Exercise: Copy each line below holding "ADIDAS".

Excerpted records:
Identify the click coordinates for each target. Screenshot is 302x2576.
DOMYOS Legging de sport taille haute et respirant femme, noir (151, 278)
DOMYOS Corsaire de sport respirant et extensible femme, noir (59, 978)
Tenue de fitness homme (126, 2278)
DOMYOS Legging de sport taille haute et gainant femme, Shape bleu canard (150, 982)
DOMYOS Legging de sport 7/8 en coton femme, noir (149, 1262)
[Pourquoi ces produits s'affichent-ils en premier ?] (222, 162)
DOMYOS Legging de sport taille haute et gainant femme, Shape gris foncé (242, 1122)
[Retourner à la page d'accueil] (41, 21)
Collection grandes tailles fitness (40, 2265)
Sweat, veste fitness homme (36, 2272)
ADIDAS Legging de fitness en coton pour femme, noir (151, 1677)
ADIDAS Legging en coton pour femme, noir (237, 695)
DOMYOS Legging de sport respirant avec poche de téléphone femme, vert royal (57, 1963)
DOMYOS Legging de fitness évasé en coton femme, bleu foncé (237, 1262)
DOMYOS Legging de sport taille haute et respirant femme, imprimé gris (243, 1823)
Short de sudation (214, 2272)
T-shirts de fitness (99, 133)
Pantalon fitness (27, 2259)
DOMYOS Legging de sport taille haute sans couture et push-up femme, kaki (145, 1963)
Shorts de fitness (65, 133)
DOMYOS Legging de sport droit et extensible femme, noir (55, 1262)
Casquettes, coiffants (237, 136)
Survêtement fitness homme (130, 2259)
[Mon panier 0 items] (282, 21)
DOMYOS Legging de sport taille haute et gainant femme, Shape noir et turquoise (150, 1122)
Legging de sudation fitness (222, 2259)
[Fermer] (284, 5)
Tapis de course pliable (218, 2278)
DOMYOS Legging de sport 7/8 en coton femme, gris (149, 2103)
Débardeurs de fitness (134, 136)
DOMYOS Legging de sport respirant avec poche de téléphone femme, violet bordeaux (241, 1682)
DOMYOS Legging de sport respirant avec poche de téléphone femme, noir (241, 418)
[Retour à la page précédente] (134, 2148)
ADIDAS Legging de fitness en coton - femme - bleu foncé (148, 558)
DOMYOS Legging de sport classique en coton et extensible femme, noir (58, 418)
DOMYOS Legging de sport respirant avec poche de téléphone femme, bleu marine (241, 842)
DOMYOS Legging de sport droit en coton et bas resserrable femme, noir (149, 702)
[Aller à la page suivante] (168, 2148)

Solution to the problem:
ADIDAS Legging de fitness en coton pour femme, noir (151, 1677)
ADIDAS Legging en coton pour femme, noir (237, 695)
ADIDAS Legging de fitness en coton - femme - bleu foncé (148, 558)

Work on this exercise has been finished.